* EXERCISE DIRECTIONS *
Rewrite the passage on distribution contracts starting with "Again, as we" and going on through "understand all this.", putting "contract" in place of "agreement".

More deal points. Notice that if the distributor has 100 percent return privileges (and at this time he always does), the publisher is essentially signing a consignment deal with up-front purchases. The distributor buys a volume of product and stores it in a warehouse. As it sells through, the publisher gets monthly sales reports and a check for the per-unit amount agreed upon in the contract.

Suppose that amount has started with 30 cents on the dollar to the publisher. The publisher then contributes more cents to the distributor's fund in the form of co-op advertising funds and reserves for defective products and returns. The level of these funds is agreed upon during the contract negotiation, and expressed as a percentage off the invoice to the publisher, and is deducted from the payment sent to the publisher from the distributor.

Co-op funds are generally 5 percent of the invoice amount to the publisher; a "reserves" fund can be 10 to 15 percent, again calculated off the invoice amount. If we apply the 5 percent co-op and the 10 percent reserve fund to the 30 cents on the dollar (the publisher's gross invoice amount from the distributor), we are left with 25.5 cents on the dollar for production, packaging and marketing of the product.

So the publisher gets 30 cents less 1.5 cents for co-op less 4.5 cents for reserves, or 25.5 cents per unit. To participate in co-op programs beyond this 5 percent fund, the publisher pays more into the fund (usually in product). If returns exceed the reserve fund, the publisher is responsible for the difference. If the product flops, it can all be returned to the publisher, who is liable for any monies advanced by the distributor for the initial pressing and packaging of the title. The reserve fund is reviewed every six months, and adjusted at that time based on sales and returns figures.

The implications. Although all this may be fair business dealings, it is not clearly spelled out in the contract, especially if read by the uninitiated.

The contract (usually) says the distributor will advance $X to the publisher for a certain volume of units, and will pay $Y to the publisher as they sell through, less returns.

It never mentions that this advance should be listed as a liability on the publisher's balance sheet (which may hinder finding new investment capital for the next product) or that it is due back, rather like an interest-free loan, if the product never sells through. This is assumed in the language of "advance."

Again, as we borrow language and concepts from other industries, certain assumptions are carried in the language, and the agreement is often not clear. It is not the distributor's responsibility to advise the publisher on business decisions, but it is wise for the publisher to understand all this.

* DATASET EXCERPT *
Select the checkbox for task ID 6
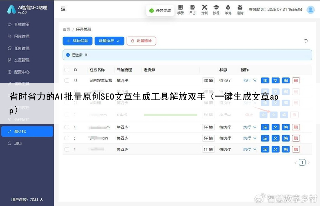 tap(67, 127)
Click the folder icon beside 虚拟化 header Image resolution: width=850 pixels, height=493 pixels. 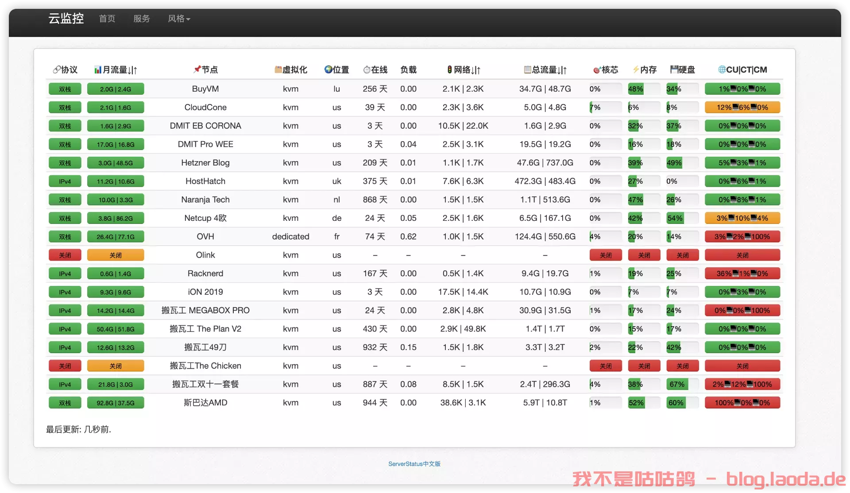point(278,69)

* CORRECT OUTPUT *
Again, as we borrow language and concepts from other industries, certain assumptions are carried in the language, and the contract is often not clear. It is not the distributor's responsibility to advise the publisher on business decisions, but it is wise for the publisher to understand all this.